Although this is something that everybody does regularly, getting the best benefits from cleansing the skin is more complicated than simply soap, hot water and a towel. Dermatologists recommend a routine that takes a little time but pay dividends over the years. First wash the hands with normal or antibacterial soap to remove the dirt and bacteria that build up every day. A gentle, unfragranced soap is best for the face as its skin needs are different to other parts of the body. Facial scrubs are popular but these may irritate the skin so an exfoliating scrub should be used just once or twice weekly. Warm, not hot, water should be used with a dollop of cleanser applied in circular motion with the fingers, taking especial care with the more sensitive skin around the eyes. Rinsing with cold water helps close the pores to minimise skin oil loss. Dabbing with a clean towel rather than rubbing minimises damage to the freshly uncovered skin. Moisturisers and/or creams should be applied within 5 minutes of finishing cleansing for best effects and at least 30 minutes before going to bed.

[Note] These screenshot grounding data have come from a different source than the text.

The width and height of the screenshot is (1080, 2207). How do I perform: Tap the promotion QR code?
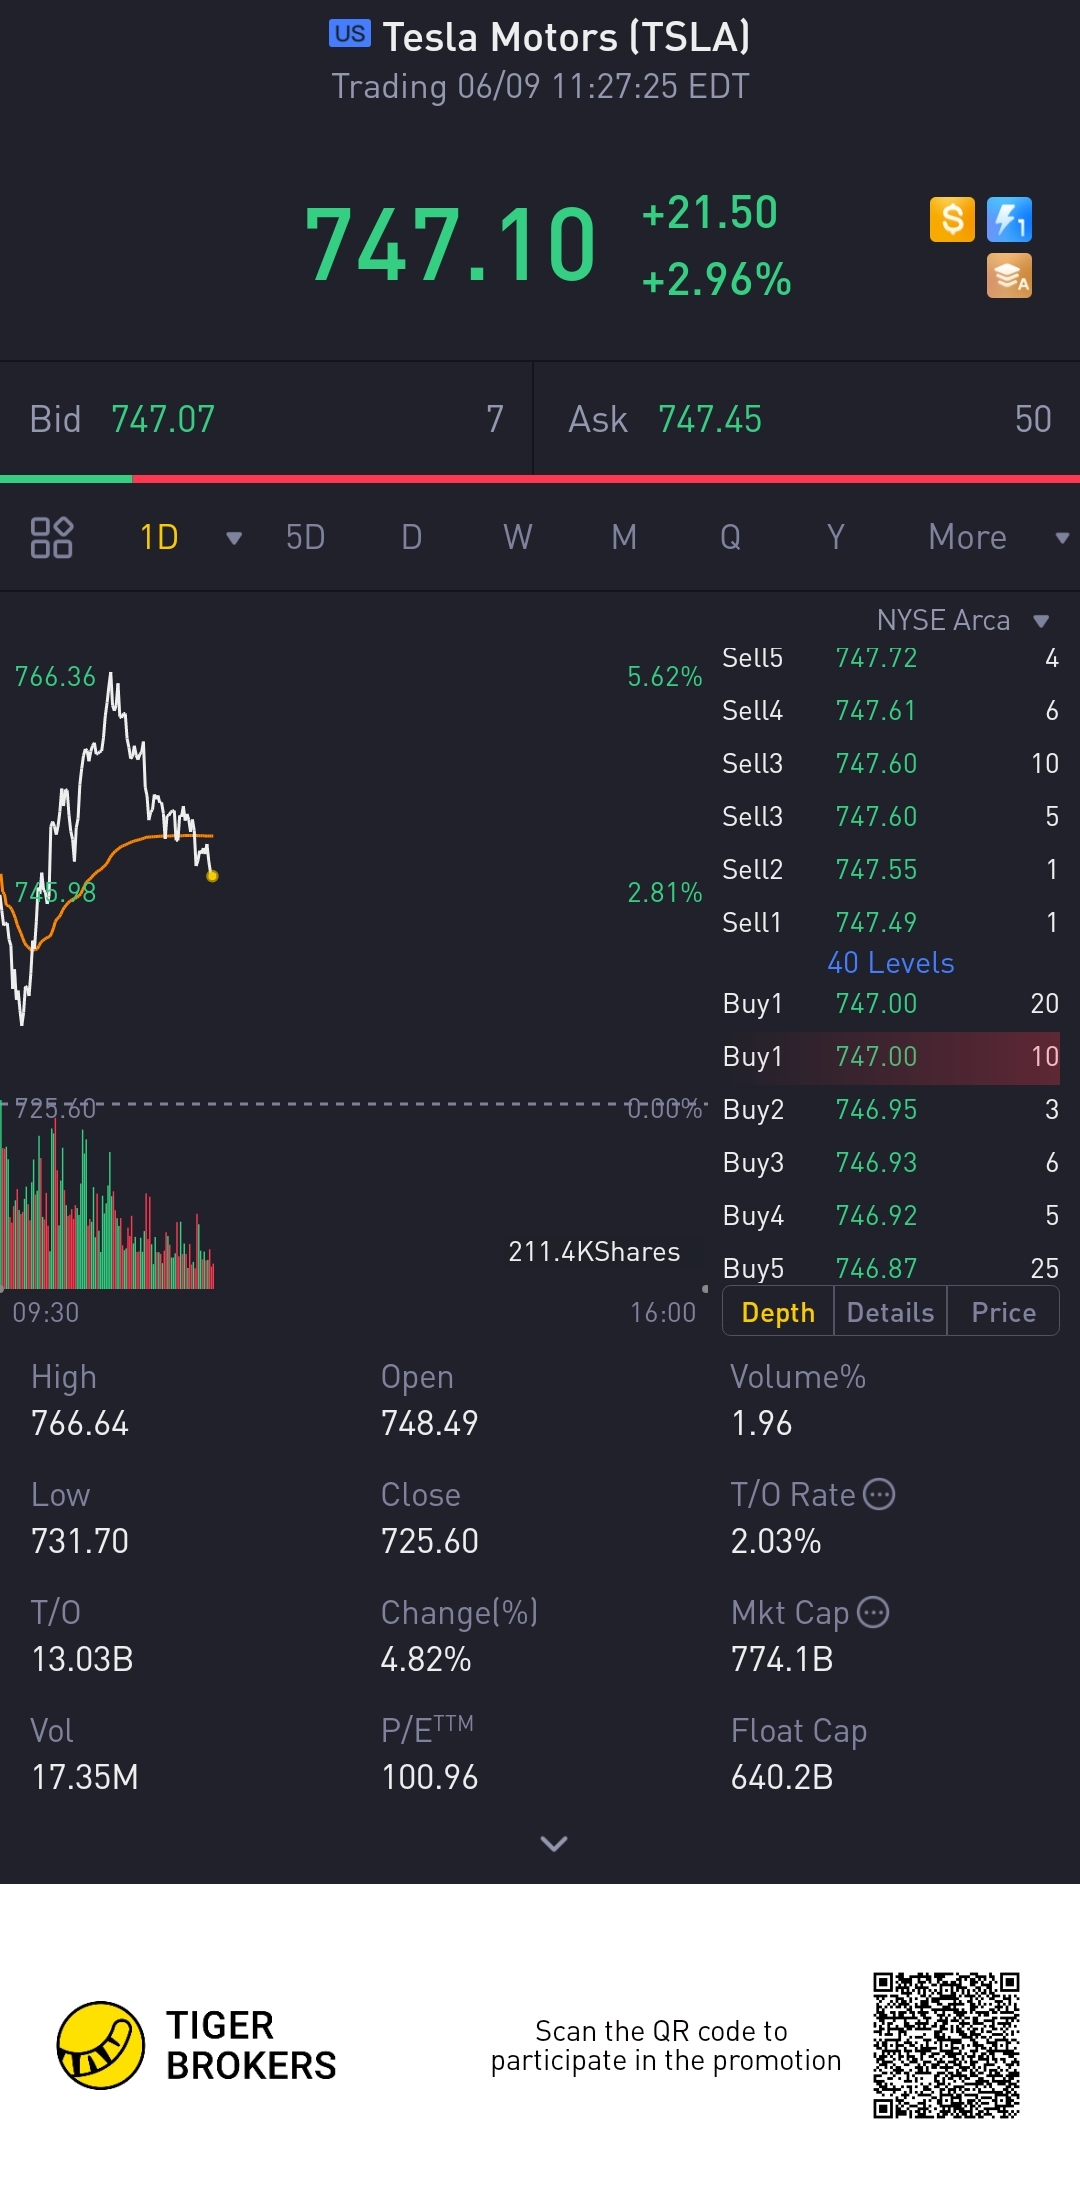[945, 2045]
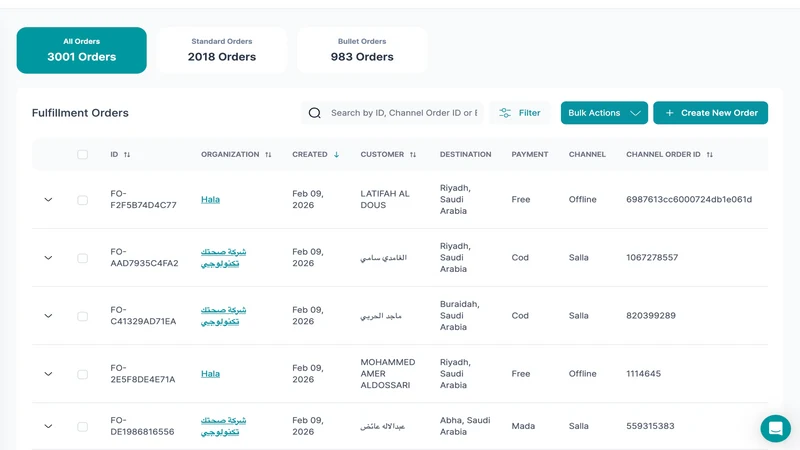The image size is (800, 450).
Task: Sort by Channel Order ID arrows
Action: [x=710, y=155]
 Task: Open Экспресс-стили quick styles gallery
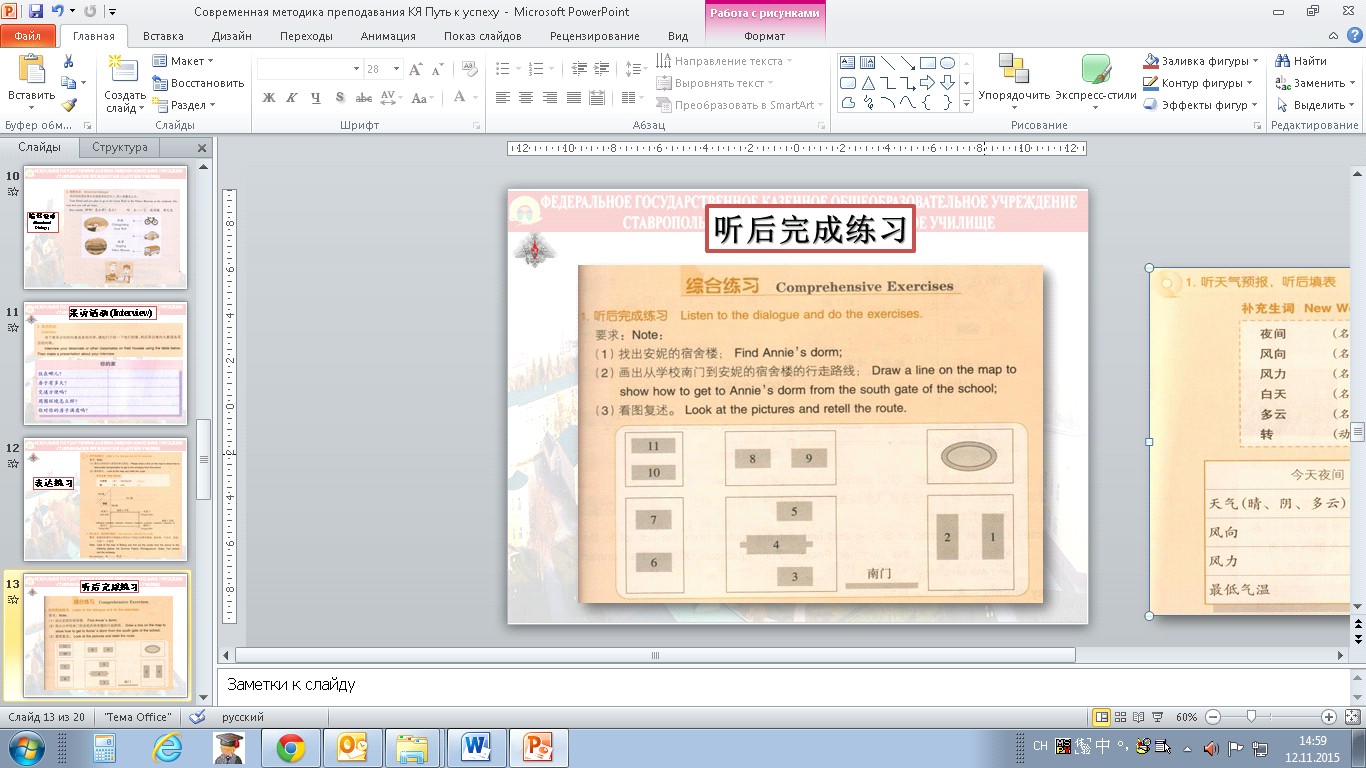(x=1097, y=82)
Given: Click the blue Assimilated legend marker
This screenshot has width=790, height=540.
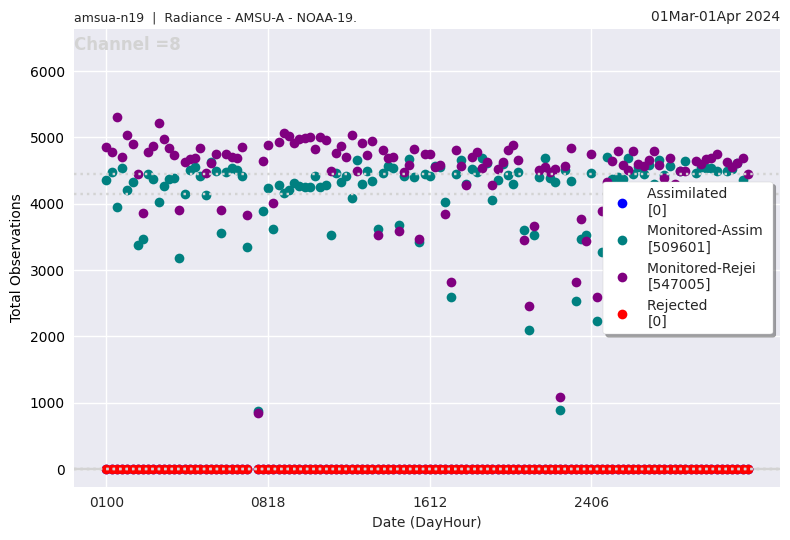Looking at the screenshot, I should click(x=622, y=203).
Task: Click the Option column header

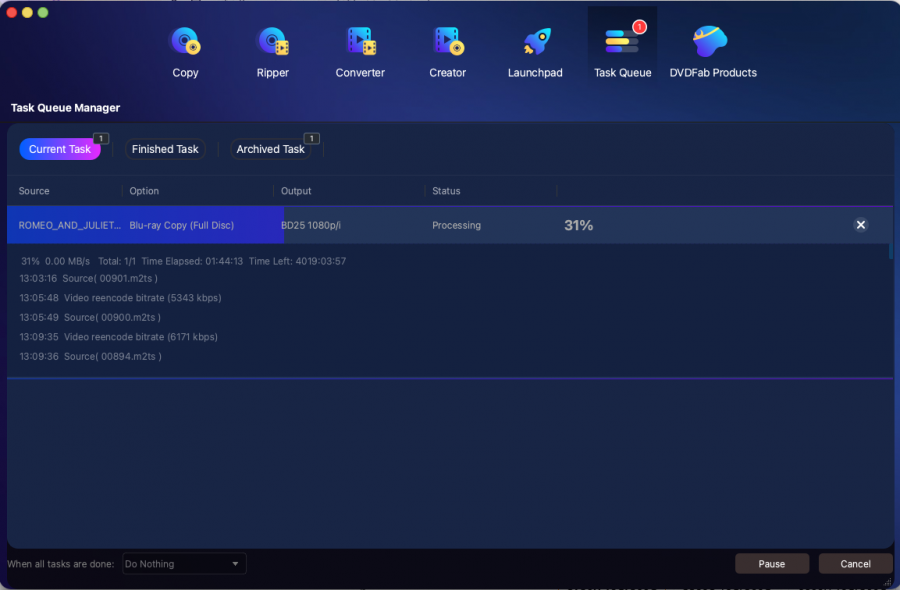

Moisturisers help keep skin fresh and hydrated but also provide a physical barrier to protect it against the everyday chemicals of modern living. Their main job is to help hold moisture in the outer layer of the skin, but they generally also have further ingredients to help with skin health. For all day creams a sun protection factor of at least 15 is essential long term, and a lip balm with an SPF of at least 30 is highly recommended. There are many different types of products that can be used, but non-comedogenic products are best to help prevent skin outbreaks. Gels are the lightest and cool the skin as the water or alcohol base evaporates, leaving the active ingredients on the surface. Humectants like glycerine absorb water from the air and hold it against the skin. As the skin ages it becomes less able to absorb water and needs additional ingredients like retinol (vitamin A) to replenish moisture. Emolients, like lanolin, are more oily and can be helpful with dry skin, but are often too oily for normal skins. Antioxidants such as vitamins C and E are beneficial in creams to reduce natural cell damage. Although lotions, creams and emollients are generally very beneficial and can reduce fine lines by plumping the skin, they will not remove the lines. In order to reduce or remove these lines treatments such as botox, fillers and peels are much more effective.